Sans crise politique, sans qu’ait été posée la moindre bombe, sans que des centaines de militants soient passés par la case prison, sans effusion de sang, l’Alsace pourrait devenir la première région ayant réussi à fusionner son conseil régional et ses conseils généraux. Elle prendrait ainsi une longueur institutionnelle d’avance sur notre région où, s’il est bon ton de brocarder la bi-départementalisation et de revendiquer une collectivité unique, l’on finit toujours par conserver l’une et rejeter l’autre. Nous assistons même, impavides, au ridicule consommé de partisans déclarés de la suppression du conseil général finissant par s’y faire élire et y siégeant non pour en dénoncer les travers mais pour en épouser les fonctionnements. L’Alsace pourrait aussi nous asséner une leçon de maturité politique car la fusion de ses collectivités régionale et départementales, signifierait la décision d’en finir avec les rivalités Haut-Rhin / Bas-Rhin et Strasbourg / Colmar. Cette région qui ne se prend pas pour une Nation et dont les habitants ne se rengorgent pas d’être un peuple « unitu » et ne crient pas « Tutti inseme,Tutti inseme » de l’aurore au crépuscule, réglerait ainsi un problème de campanilisme qui, chez nous, relève du bourbier, comme l’a démontré la récente querelle entre Ajaccio et Bastia concernant le choix du lieu d’implantation de la CCI régionale. Enfin, en prenant le parti de réunir ses collectivités locales majeures pour peser plus lourd face aux Länders et Cantons des voisins allemand et suisse, l’Alsace prendrait en compte cette concurrence économique et culturelle par le bon bout. Elle ferait dans le concret en unissant ses forces au service d’une même stratégie visant à gagner en puissance et en influence dans son environnement immédiat.

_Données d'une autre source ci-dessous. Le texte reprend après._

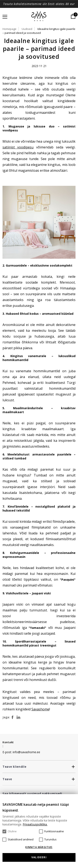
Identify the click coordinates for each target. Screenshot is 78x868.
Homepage (9, 29)
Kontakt (8, 742)
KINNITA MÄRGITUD (39, 847)
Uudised (27, 29)
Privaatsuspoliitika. (35, 824)
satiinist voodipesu (18, 147)
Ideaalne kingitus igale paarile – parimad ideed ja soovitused (39, 31)
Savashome (40, 709)
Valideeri (39, 857)
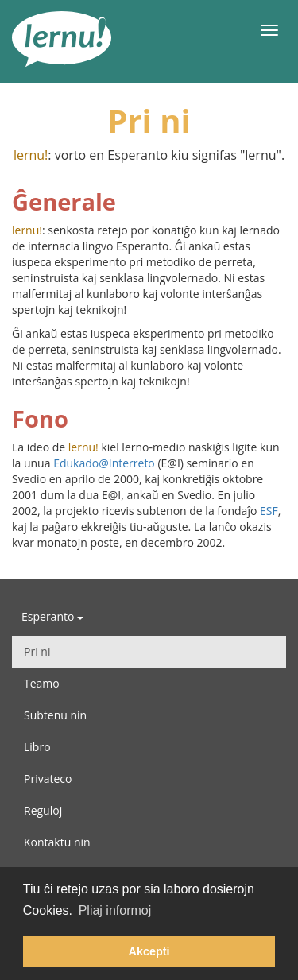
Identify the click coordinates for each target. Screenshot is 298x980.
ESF (269, 510)
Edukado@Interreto (104, 463)
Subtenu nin (55, 715)
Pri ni (37, 651)
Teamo (41, 683)
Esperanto (52, 616)
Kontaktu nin (57, 842)
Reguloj (43, 810)
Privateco (48, 778)
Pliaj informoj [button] (115, 910)
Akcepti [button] (149, 951)
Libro (37, 746)
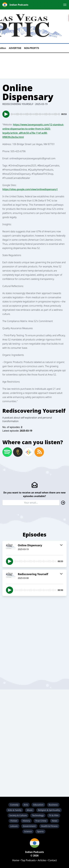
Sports (40, 831)
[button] (65, 5)
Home (15, 860)
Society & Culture (18, 815)
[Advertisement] (34, 633)
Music (30, 810)
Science (28, 831)
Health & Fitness (49, 826)
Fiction (14, 820)
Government (29, 826)
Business (53, 805)
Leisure (14, 826)
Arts (26, 805)
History (26, 820)
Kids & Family (14, 810)
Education (38, 805)
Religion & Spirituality (49, 810)
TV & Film (54, 815)
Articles (42, 860)
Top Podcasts (28, 860)
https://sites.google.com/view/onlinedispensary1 (30, 189)
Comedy (14, 805)
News (55, 820)
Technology (38, 815)
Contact (53, 860)
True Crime (41, 820)
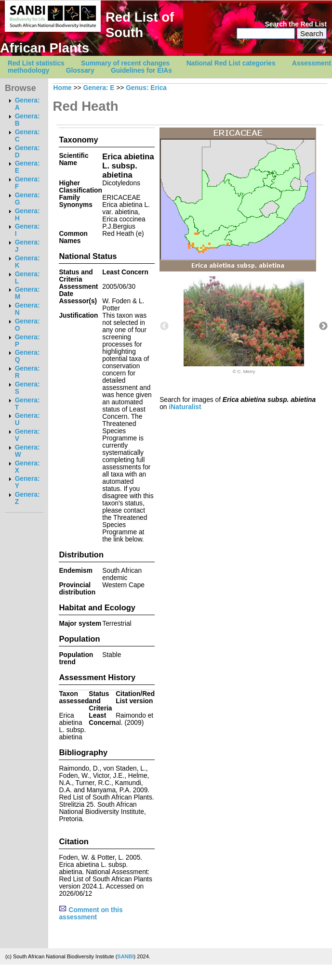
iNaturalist (185, 407)
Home (63, 88)
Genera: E (98, 88)
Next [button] (323, 326)
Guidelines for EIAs (141, 70)
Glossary (80, 70)
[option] (244, 325)
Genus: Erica (146, 88)
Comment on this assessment (91, 914)
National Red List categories (231, 63)
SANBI (125, 956)
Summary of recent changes (125, 63)
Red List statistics (36, 63)
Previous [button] (164, 326)
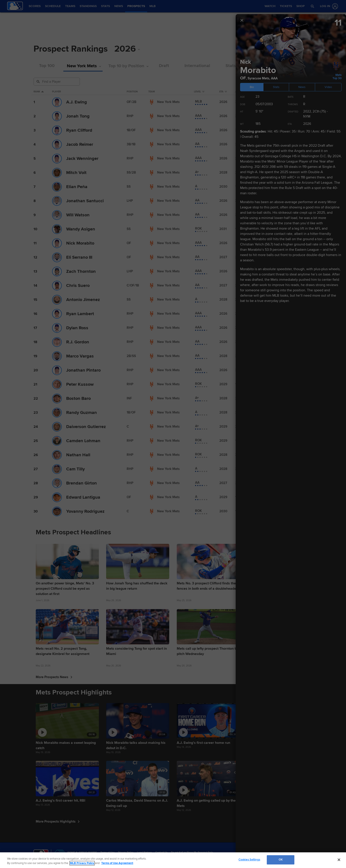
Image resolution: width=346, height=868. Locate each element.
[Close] (339, 860)
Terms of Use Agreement (117, 863)
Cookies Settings (249, 860)
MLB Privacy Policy (82, 863)
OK (281, 860)
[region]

Elle donnerait ainsi une belle leçon de réalisme à nous autres qui, de colloques en séminaires, du haut de nos 366 clochers et depuis nos deux petits centres urbains se regardant en chiens de faïence, affirmons vouloir jouer un rôle majeur aux quatre coins de la Méditerranée,
La trame du PADDUC tissée à Paris
Regard angélique porté sur ce qui se fait ailleurs, penserez-vous peut-être. On peut admettre la possibilité d’un excès de louanges en direction de nos amis alsaciens. En revanche, l’actualité n’incite guère à juger excessive la vision critique d’une Corse ne parvenant pas à se hisser à la hauteur de ses ambitions affichées ou se perdant dans la fuite en avant. En effet, le récent débat à l’Assemblée nationale portant sur le projet de loi relatif au PADDUC (Plan d’aménagement et de développement durable de la Corse), a confirmé notre propension à être la grenouille qui se prend pour le bœuf. En effet, après avoir exigé durant des décennies que notre île maîtrise son développement, nous avons dû nous en remettre à la représentation nationale pour définir le cadre de l’outil devant dessiner et garantir cette maîtrise. En clair, après que la majorité régionale de droite n’ait pas réussi à élaborer un PADDUC défendable, la majorité de gauche s’est accommodée que l’Assemblée Nationale, suite à la volonté exprimée par le président de la République, impose la trame du PADDUC qu’elle écrira dans les prochains mois. « Ce que nous faisons aujourd’hui en débattant de ce texte est, pour la Corse, d’une importance et d’une urgence considérables, et même quelque chose d’historique pour les institutions de notre île et pour son statut » a d’ailleurs déclaré le président du Conseil Exécutif de Corse, qui s’exprimait alors en tant que député. Lors du débat, les députés ont même été appelés à préciser la lecture qu’il convenait d’avoir de l’application des lois Littoral et Montagne dans le cadre du PADDUC. S’ils l’avaient fait, ils auraient ainsi tranché, à notre place, le débat opposant les élus « assouplisseurs » et les élus « intransigeants ». Heureusement, nous avons échappé à cela. Mais il aura fallu la volonté d’éviter une navette entre l’Assemblée nationale et le Sénat, qui aurait retardé de plusieurs mois l’adoption définitive du projet de loi, pour que soit retiré l’amendement qui aurait un peu plus dépossédé les élus corses de leur pouvoir de choisir. Il appartiendra donc, et c’est heureux, aux conseillers de Corse de valider ou non cette interprétation de la loi sans doute souhaitable et pertinente énoncée par Paul Giacobbi : « Le texte ne donne absolument pas au PADDUC le droit de déroger aux lois Montagne et Littoral. »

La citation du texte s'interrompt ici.